## Supplied data
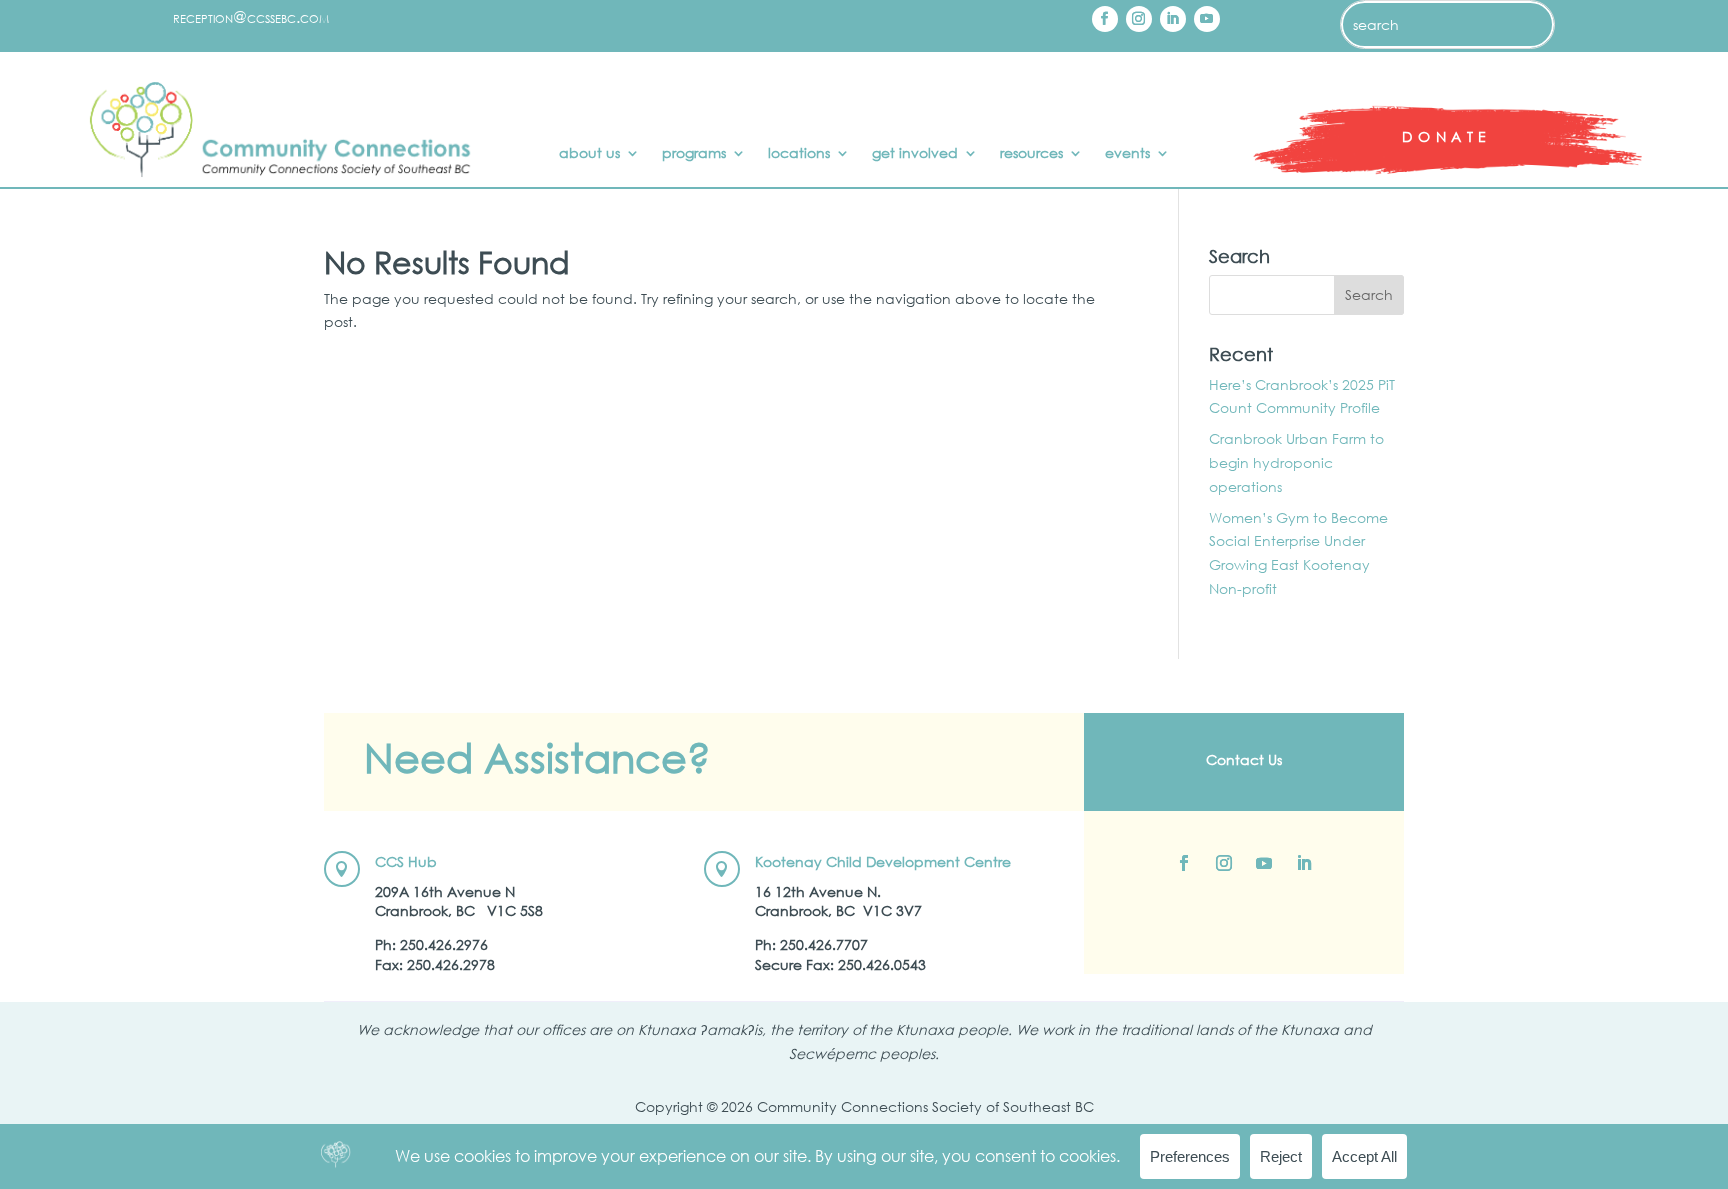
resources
---
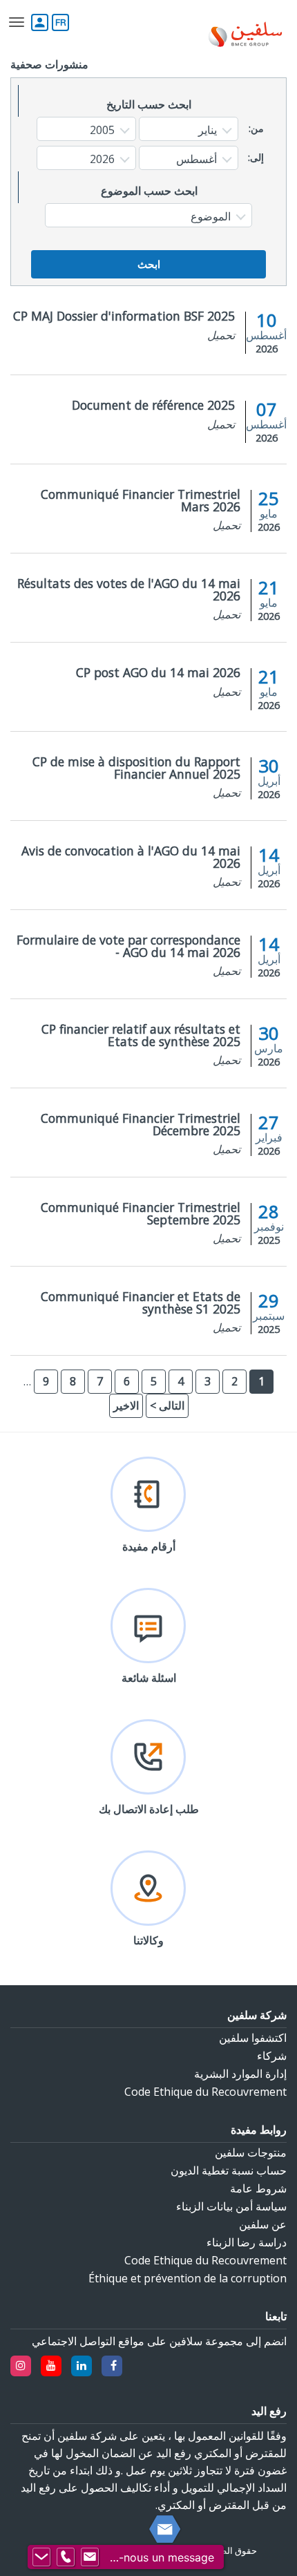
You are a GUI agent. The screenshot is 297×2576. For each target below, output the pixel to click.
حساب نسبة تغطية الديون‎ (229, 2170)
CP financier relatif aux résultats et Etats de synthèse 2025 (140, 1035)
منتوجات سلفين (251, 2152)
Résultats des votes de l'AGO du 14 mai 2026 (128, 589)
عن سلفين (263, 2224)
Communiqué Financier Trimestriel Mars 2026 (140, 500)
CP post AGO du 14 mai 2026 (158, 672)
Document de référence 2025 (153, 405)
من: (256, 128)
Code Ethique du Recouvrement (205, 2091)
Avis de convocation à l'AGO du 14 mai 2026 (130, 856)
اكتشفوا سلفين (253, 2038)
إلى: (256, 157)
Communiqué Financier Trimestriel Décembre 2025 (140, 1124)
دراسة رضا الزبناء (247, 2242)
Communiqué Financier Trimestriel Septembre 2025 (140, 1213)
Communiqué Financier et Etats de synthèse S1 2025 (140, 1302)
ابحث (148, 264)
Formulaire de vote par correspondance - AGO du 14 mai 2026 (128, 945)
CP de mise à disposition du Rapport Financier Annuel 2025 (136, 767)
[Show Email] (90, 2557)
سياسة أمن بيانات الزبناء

## What to produce
Would you print exactly, and only, the lines of the data above from the line with "Code Ethique du Recouvrement (205, 2091)" through the line with "ابحث (148, 264)", inclusive?

## Solution for this task
Code Ethique du Recouvrement (205, 2091)
Avis de convocation à l'AGO du 14 mai 2026 (130, 856)
اكتشفوا سلفين (253, 2038)
إلى: (256, 157)
Communiqué Financier Trimestriel Décembre 2025 (140, 1124)
دراسة رضا الزبناء (247, 2242)
Communiqué Financier Trimestriel Septembre 2025 (140, 1213)
Communiqué Financier et Etats de synthèse S1 2025 (140, 1302)
ابحث (148, 264)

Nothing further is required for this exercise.